# 2016 Toro Models



## cbnsoul

As of today, it appears that the new Toro models are now on their website, though I haven't seen an official announcement. The Snowmaster information was posted over the weekend with the 2 stage details posted today.

I'm interested in the Snowmasters but am a bit scared of a "non-proven" setup with a 2 stage bucket but a modified single stage impeller. For not much more money, and at only about 40lbs more, you can get the new Powermax 828 OXE that now comes with the same Toro engine and a light. I like the tire size on the Powermax HD 826 OXE as we have a steep drive and that may help with traction but don't know if I want to spend the extra cash. I'll be interested to take a look at these models in person to get a feel of what works best for our needs. I contacted Toro a few weeks back and they stated that the new models should be in stores in late August to early September.


----------



## Hanky

Good to hear they are still making blowers I just got back from Wash.

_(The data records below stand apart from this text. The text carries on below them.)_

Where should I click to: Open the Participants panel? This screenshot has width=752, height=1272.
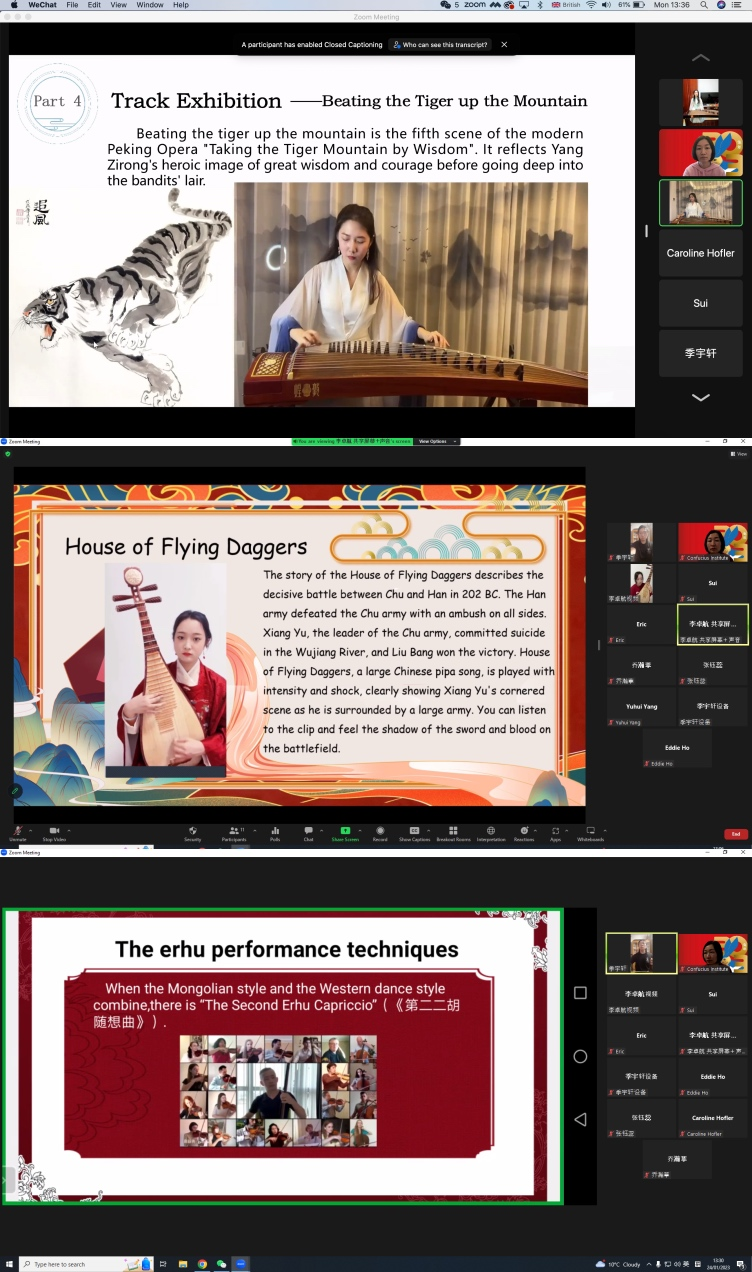(234, 831)
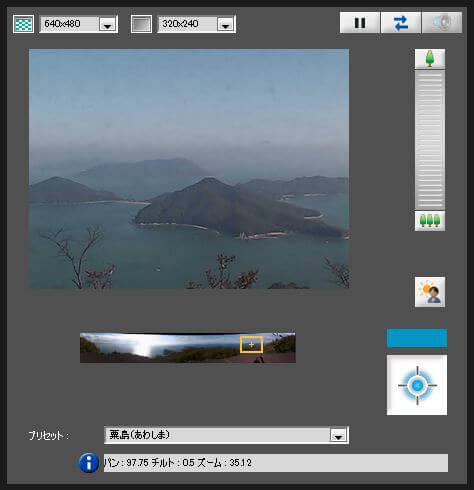Toggle backlight compensation sun-person icon
This screenshot has height=490, width=474.
click(x=430, y=292)
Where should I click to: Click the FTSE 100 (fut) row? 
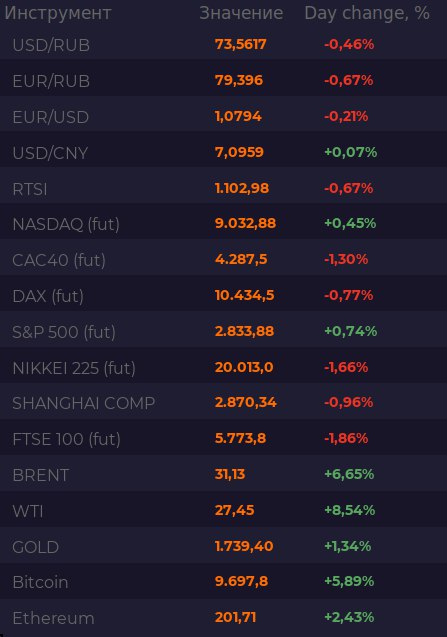(224, 439)
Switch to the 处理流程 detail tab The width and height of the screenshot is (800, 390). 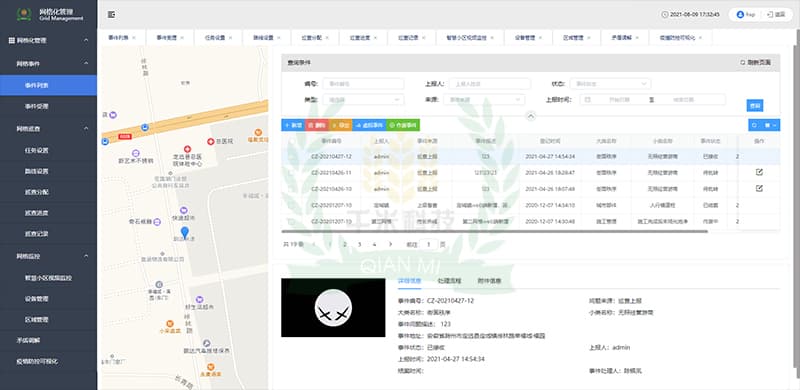449,281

State and checked in at 3 different dealers and wanted to buy a Toro hat and no one had one they could sell me.

Is there a link for the Snowmasters I looked and could not find any thing out about them.


----------



## Bryan78

Try this

http://www.toro.com/en-us/homeowner/snow-blowers/snowmaster/pages/default.aspx


----------



## Hanky

Thanks it worked.


----------



## 43128

looks like the old snowhounds with self propelled added. got a feeling it going to be a failure for toro like the metro was for ariens(theres a reason why parts are so hard to find, nobody owns one, and there is no mentioning of it on the ariens website) especially at a $750 msrp FOR THE BASE MODEL


----------



## UNDERTAKER

I would not waste money on those snow masters. just my 50 cents on that1. and the 2 stage look to be all the same as last years models. at least the ones I have will be the last I will ever own. k:k:k:k:k:


----------



## tdipaul

_"...at least the ones I have will be the last I will ever own."_

The P-S must be darn good if it keeps you from buying a nice new Power Max HD! 

Hmmm here are some near me that appear to be in good shape and reasonably priced...

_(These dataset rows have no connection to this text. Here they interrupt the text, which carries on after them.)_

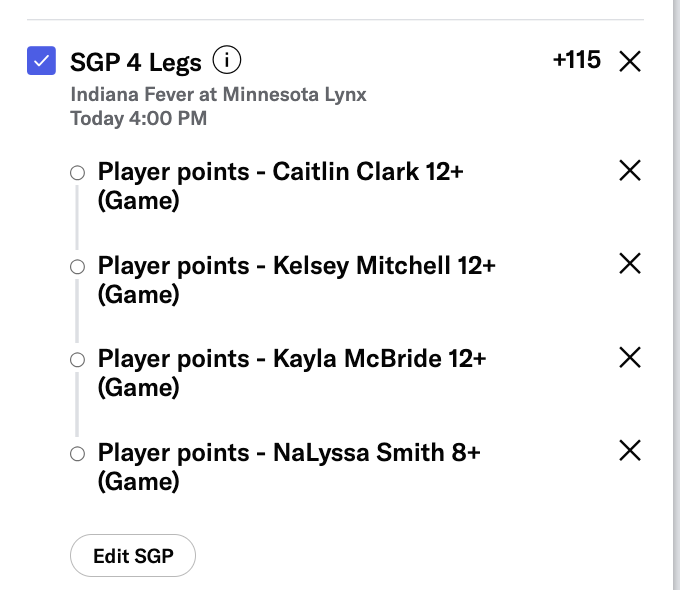680x590 pixels.
Task: Click the circle marker beside NaLyssa Smith leg
Action: (77, 454)
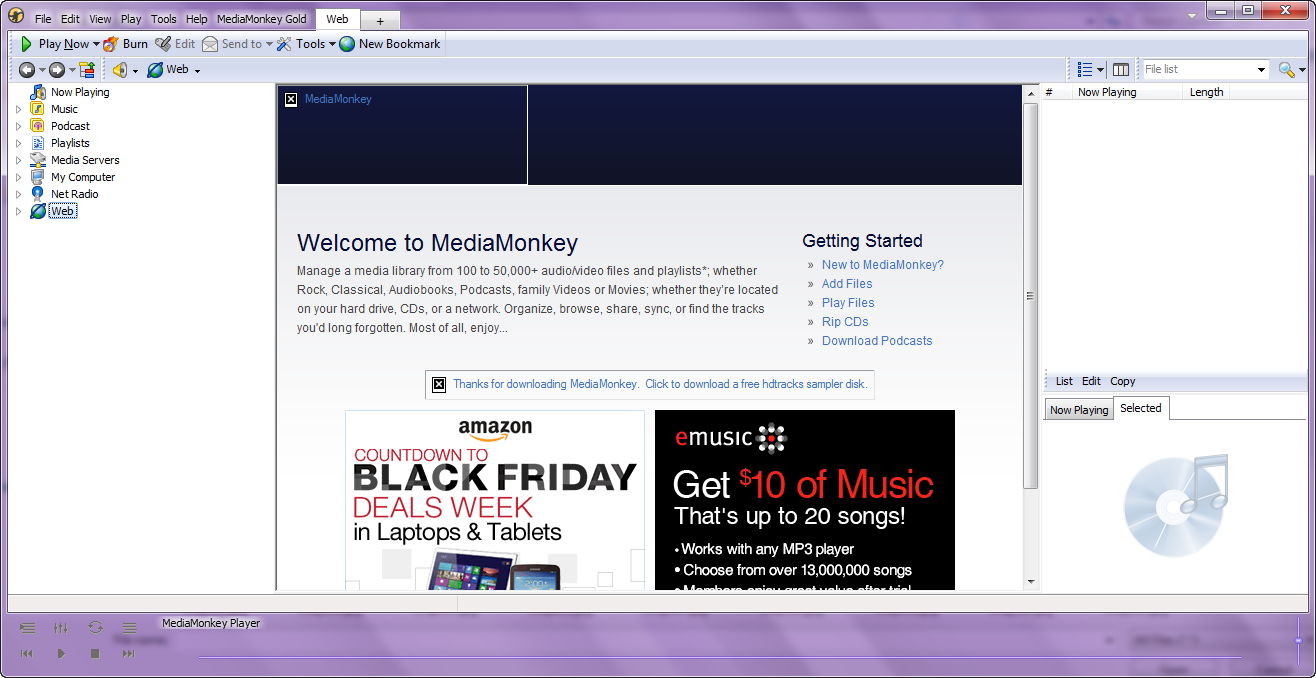Switch to the Selected tab
The height and width of the screenshot is (678, 1316).
coord(1141,408)
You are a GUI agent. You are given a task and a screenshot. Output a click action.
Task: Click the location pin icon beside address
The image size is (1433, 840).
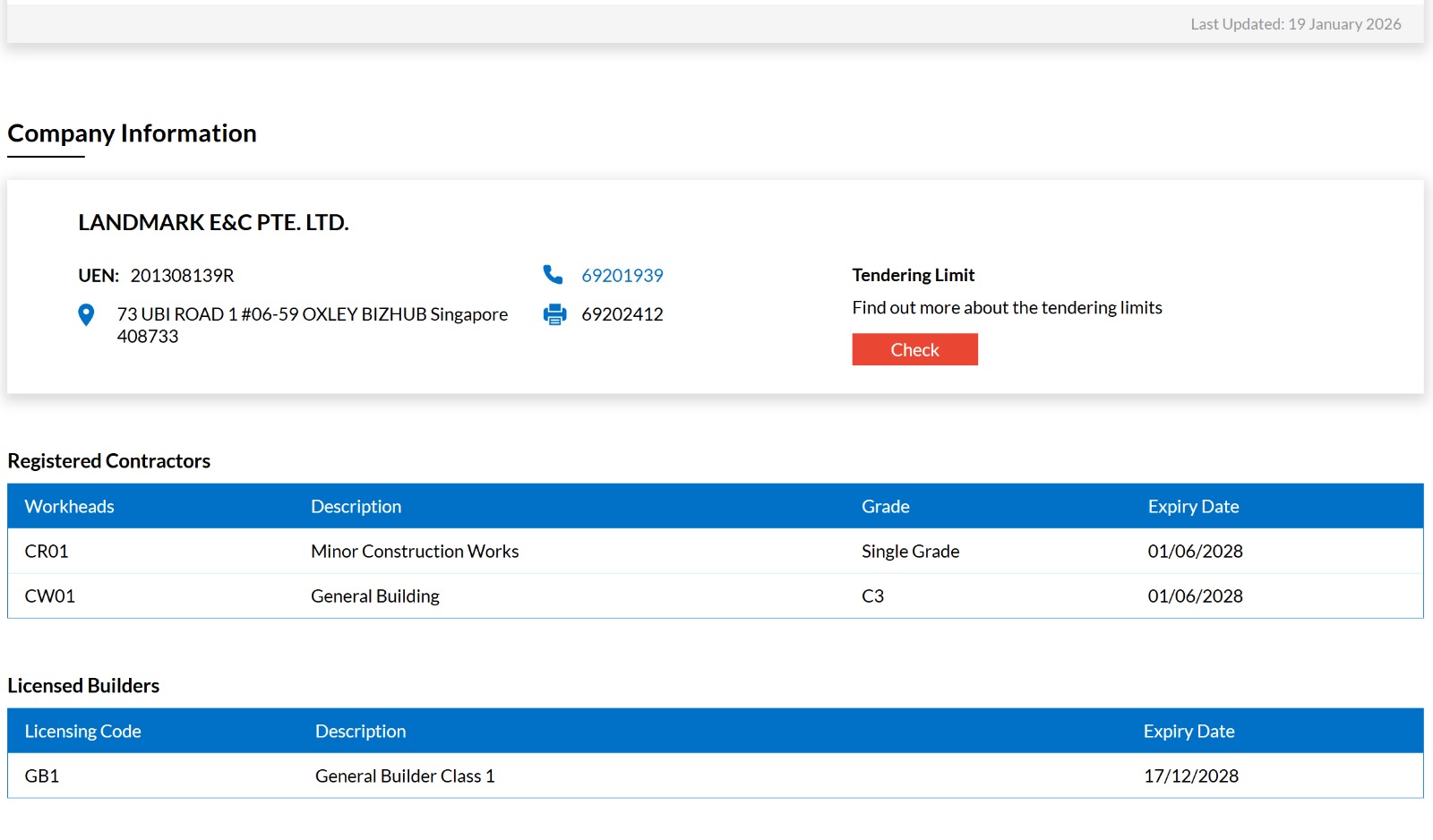[x=86, y=315]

https://cnj.craigslist.org/grd/5131601160.html

https://cnj.craigslist.org/grd/5114443427.html


----------



## cbnsoul

More information on the Snowmasters is now available on the Toro site as well as new comparison scharts for the Snowmasters and PowerMax and Powermax HD models.


----------



## UNDERTAKER

tdipaul said:


> _"...at least the ones I have will be the last I will ever own."_
> 
> The P-S must be darn good if it keeps you from buying a nice new Power Max HD!
> 
> Hmmm here are some near me that appear to be in good shape and reasonably priced...
> 
> https://cnj.craigslist.org/grd/5131601160.html
> 
> https://cnj.craigslist.org/grd/5114443427.html


 SHE sure is nice HUH??????????????


----------



## tdipaul

looks nice!


----------



## wdb

Glorified single stage? Does it have separate drive for the wheels or does the auger propel it? Strange looking thing...


----------



## Kiss4aFrog

Sure looks like a single stage from the photos of it on the web site. Not sure what the "2 stage in-line" refers to :wacko:











I guess they are recycling the names but I'm hoping that the new one works better than the original :huh:


----------



## cbnsoul

wdb said:


> Glorified single stage? Does it have separate drive for the wheels or does the auger propel it? Strange looking thing...

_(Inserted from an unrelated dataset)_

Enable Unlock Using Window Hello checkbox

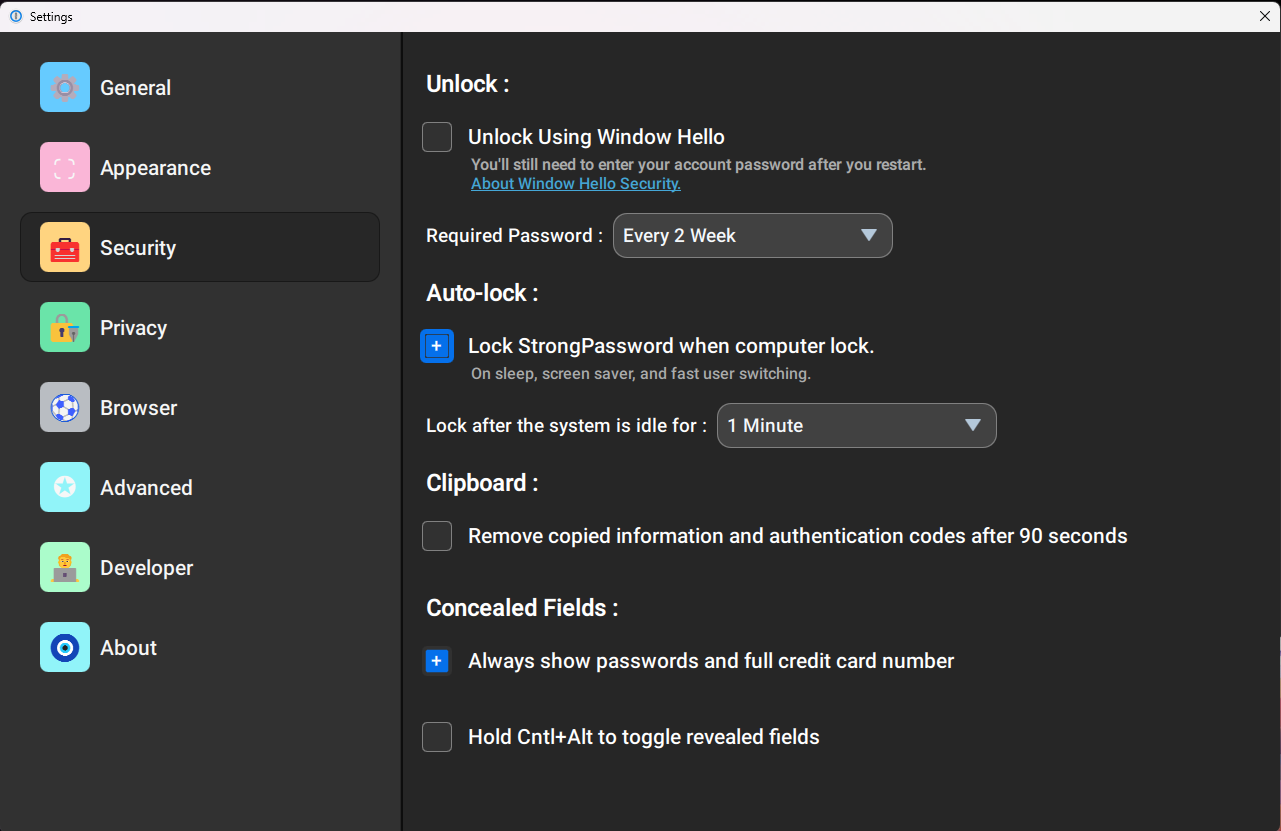[x=437, y=137]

i did a little research and found this in the manual: 

"Note: You can self-propel the machine with the auger engaged or disengaged"

It also says to adjust the skid shoes to ensure that the auger does not touch the ground. I looked at our local Home Depot and they had the middle-grade model (36002) on the floor. The set up is a bit different than I had guessed as before reading the manual I assumed the auger scraped the pavement like a single stage. I like the fact that the auger is metal with only a small rubber edge, which should help with EOD snow, something that I was concerned about with a single stage. I like the quick stick quite a bit. I think I'm gonna end up going with the 36003 which has the 252 cc engine. My wife just doesn't feel she can handle the weight of even the lighter the 2 stages when I'm not home to do the blowing (we had a Compact 24 before and she really struggled). I may still go the PowerClear route - really torn. Unfortunately, we need a blower for this year so don't have the luxury of waiting for SnowMaster reviews.


----------



## UNDERTAKER

Kiss4aFrog said:


> Sure looks like a single stage from the photos of it on the web site. Not sure what the "2 stage in-line" refers to :wacko:
> 
> 
> 
> 
> 
> 
> 
> 
> 
> 
> 
> I guess they are recycling the names but I'm hoping that the new one works better than the original :huh:


 To bad they did not make 1 with a electric motor on it. then they might have been on to something for the masses.:icon_whistling::icon_whistling::icon_whistling::icon_whistling::icon_whistling:


----------



## detdrbuzzard

haven't really read this but I think it says personal pace so it would be driven by the wheels not by the auger. toro's way of having a hydrostatic trans in their snowblowers


----------



## Pandaguy

I don't know about this, it's interesting but I think I would still stick with my real 2 stage blower. Here is their promo video for it.


----------



## db9938

The personal pace is a moniker that they use for their walk behind mowers, and the handle looks like a pretty similar sliding mechanism. 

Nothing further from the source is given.